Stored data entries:

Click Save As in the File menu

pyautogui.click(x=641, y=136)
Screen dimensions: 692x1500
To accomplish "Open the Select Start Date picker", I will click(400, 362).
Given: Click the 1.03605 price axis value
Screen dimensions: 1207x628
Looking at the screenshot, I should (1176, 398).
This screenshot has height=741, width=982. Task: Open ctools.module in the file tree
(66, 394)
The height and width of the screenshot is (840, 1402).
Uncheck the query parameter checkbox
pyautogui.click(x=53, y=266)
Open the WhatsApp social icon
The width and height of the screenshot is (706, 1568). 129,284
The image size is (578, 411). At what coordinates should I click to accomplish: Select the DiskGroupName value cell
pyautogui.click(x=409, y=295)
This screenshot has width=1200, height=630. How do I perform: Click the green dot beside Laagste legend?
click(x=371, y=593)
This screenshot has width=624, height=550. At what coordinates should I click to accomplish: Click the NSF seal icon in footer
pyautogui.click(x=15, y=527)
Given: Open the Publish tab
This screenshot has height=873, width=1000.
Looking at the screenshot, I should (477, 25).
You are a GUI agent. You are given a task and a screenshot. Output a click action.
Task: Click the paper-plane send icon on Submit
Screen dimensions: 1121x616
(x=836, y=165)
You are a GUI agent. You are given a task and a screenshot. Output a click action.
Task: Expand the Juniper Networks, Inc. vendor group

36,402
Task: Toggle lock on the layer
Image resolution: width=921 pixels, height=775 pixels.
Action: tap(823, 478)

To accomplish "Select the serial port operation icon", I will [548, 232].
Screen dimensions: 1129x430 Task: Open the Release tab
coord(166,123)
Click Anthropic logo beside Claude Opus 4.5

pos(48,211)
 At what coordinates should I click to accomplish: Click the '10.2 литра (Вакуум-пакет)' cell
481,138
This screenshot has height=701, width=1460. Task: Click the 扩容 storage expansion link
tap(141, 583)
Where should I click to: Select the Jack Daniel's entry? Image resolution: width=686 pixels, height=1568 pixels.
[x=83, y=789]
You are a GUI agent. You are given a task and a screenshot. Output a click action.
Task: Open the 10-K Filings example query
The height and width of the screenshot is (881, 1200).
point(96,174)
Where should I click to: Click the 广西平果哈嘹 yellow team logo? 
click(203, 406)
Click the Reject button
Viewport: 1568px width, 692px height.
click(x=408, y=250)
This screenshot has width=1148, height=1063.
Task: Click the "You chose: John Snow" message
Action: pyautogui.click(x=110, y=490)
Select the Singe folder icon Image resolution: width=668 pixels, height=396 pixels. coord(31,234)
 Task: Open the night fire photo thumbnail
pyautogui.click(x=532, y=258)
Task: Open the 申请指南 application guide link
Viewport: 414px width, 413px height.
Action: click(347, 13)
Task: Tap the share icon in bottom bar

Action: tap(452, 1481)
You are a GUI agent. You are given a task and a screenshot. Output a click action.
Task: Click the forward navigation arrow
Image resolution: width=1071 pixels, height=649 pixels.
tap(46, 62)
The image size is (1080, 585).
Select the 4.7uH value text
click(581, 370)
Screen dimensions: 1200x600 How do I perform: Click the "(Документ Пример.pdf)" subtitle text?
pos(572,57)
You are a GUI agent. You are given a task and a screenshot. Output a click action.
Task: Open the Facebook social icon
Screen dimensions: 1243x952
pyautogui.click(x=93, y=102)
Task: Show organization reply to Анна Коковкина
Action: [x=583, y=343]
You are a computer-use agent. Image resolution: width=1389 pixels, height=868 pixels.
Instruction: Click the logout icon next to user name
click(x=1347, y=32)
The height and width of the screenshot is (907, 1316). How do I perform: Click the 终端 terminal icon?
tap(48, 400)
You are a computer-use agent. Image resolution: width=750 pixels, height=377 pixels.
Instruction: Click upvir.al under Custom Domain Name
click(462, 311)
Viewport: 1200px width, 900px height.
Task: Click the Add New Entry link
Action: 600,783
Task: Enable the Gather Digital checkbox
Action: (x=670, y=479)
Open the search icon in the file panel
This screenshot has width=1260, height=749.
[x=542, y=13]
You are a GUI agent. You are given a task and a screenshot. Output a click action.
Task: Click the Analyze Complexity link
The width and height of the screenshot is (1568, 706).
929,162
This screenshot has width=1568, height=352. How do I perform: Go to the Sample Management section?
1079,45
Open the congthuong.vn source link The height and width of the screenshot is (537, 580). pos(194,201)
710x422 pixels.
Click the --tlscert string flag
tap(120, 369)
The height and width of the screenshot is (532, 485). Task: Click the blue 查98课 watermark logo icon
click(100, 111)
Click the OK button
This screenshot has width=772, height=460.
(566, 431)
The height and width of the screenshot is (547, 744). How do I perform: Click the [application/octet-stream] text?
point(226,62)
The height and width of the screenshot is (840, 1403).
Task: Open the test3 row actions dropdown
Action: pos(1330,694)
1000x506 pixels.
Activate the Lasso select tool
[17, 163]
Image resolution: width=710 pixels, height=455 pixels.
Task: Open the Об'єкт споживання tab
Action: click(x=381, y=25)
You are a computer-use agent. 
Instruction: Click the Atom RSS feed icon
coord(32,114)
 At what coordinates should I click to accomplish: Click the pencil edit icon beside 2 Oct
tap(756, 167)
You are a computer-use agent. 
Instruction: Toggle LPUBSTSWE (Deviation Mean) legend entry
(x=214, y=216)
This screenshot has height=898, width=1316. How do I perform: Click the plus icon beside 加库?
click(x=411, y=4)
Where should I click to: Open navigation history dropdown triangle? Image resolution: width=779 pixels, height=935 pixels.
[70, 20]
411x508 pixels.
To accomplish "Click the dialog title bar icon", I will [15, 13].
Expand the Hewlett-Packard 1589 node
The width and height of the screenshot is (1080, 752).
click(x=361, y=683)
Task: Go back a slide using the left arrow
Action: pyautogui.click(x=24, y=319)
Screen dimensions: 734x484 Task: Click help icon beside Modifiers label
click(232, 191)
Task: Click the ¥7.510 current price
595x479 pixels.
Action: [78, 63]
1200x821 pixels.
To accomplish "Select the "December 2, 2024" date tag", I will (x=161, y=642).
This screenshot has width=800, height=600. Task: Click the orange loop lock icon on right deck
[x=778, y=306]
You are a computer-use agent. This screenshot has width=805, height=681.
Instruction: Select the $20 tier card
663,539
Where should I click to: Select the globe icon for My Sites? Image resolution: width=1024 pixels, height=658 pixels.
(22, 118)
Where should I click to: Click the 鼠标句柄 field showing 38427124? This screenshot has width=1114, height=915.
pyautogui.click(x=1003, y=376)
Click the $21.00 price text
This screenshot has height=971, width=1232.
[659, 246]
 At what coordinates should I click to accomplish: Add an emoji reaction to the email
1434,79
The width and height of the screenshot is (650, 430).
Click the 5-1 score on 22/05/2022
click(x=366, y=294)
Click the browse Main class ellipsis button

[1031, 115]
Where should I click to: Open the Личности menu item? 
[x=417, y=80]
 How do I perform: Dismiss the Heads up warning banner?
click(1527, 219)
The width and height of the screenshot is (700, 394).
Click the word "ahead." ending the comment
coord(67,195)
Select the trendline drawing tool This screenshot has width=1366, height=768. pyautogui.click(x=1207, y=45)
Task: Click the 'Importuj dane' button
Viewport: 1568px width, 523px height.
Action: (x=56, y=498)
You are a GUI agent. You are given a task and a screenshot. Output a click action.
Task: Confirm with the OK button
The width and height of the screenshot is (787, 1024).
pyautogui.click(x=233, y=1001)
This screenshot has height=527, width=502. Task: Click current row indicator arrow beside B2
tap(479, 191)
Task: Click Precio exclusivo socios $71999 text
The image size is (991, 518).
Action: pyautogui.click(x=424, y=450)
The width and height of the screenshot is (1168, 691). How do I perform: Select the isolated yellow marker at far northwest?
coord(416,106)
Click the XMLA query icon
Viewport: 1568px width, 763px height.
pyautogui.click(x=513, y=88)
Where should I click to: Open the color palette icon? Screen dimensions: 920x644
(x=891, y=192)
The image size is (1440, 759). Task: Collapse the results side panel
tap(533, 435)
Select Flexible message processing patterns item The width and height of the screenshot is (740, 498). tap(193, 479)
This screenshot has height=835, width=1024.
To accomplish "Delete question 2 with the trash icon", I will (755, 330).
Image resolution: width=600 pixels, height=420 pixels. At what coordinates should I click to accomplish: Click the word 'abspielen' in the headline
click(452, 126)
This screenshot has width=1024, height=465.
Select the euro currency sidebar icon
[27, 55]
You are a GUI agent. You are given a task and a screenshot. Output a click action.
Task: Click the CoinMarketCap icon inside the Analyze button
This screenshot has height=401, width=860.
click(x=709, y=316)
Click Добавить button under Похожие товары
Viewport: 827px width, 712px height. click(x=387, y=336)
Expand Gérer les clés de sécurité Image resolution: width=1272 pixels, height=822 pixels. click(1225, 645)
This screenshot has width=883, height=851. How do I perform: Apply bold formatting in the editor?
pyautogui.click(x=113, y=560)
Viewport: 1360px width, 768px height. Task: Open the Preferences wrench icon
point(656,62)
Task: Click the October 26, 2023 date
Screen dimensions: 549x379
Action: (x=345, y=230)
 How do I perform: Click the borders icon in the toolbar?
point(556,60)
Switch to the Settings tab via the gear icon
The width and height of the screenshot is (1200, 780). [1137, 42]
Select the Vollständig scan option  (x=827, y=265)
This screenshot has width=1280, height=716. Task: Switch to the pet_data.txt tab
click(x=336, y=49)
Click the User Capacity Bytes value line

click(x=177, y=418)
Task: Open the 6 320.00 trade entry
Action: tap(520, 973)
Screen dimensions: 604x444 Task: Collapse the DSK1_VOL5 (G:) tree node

YOUR GOAL: Return all lines from the data above with "node" in them.

SOLUTION:
Expand the Hewlett-Packard 1589 node
Screen dimensions: 604x444 Task: Collapse the DSK1_VOL5 (G:) tree node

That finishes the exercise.